In the ISC diary, there is a good diagram of a set of tools that can cooperate to build a useful log indexing and analysis system (rather than copy and describe all the components here, please see the original blog). I initially was a bit lost in the numerous pieces involved, but with a couple of days' worth of trial and investigation, it is making sense.

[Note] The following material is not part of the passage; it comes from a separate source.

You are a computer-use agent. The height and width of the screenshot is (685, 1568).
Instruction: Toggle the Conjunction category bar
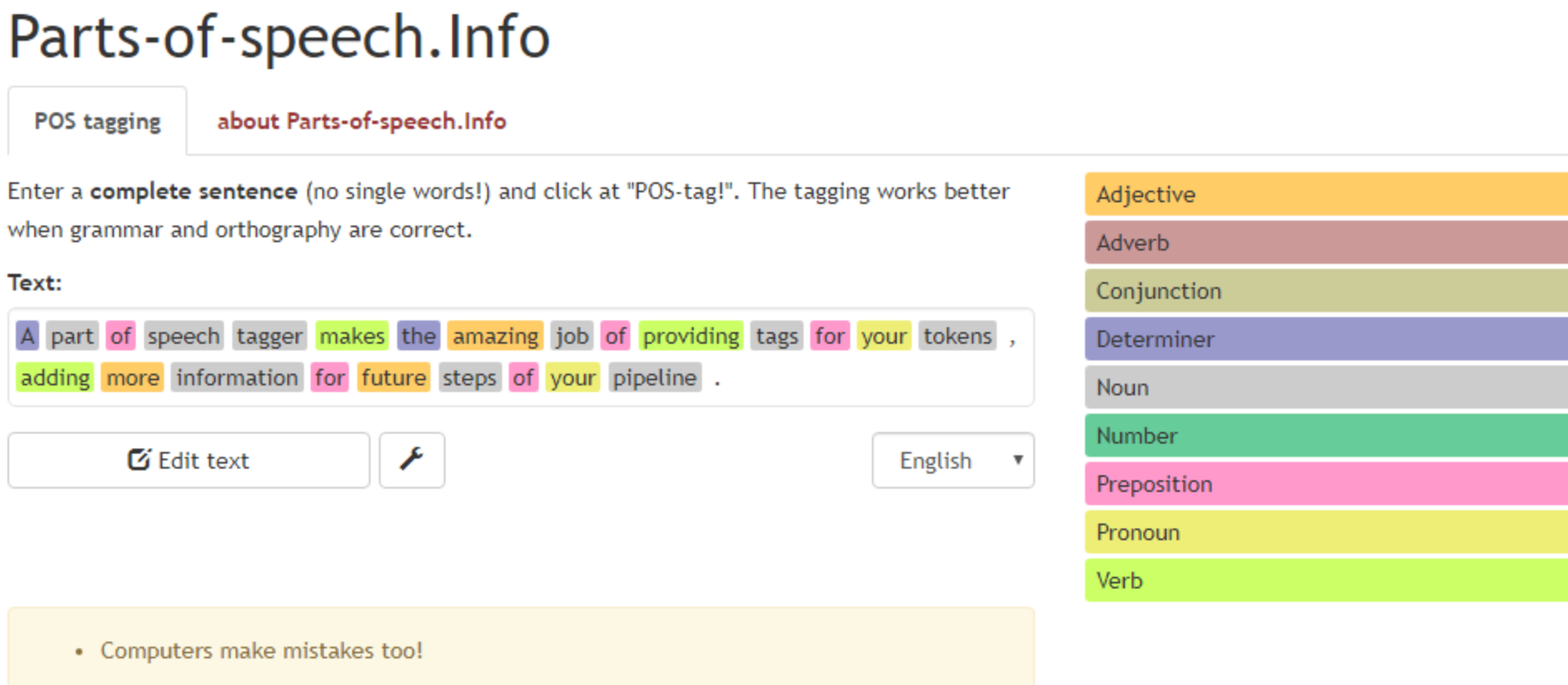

At the moment, I've pulled together Logstash to read and parse logs, ElasticSearch to store the log contents & indexes, and Kibana to visualize & search the log data. Logstash and ElasticSearch need a working Java Runtime (JRE); Kibana needs Ruby.

I initially followed the Logstash tutorials to get the Logstash component working. With all its flexibility, it can be a challenge to understand what Logstash is capable of, but the tutorial assists getting the software working, and by working through the steps I was able to figure out what Logstash was doing and why.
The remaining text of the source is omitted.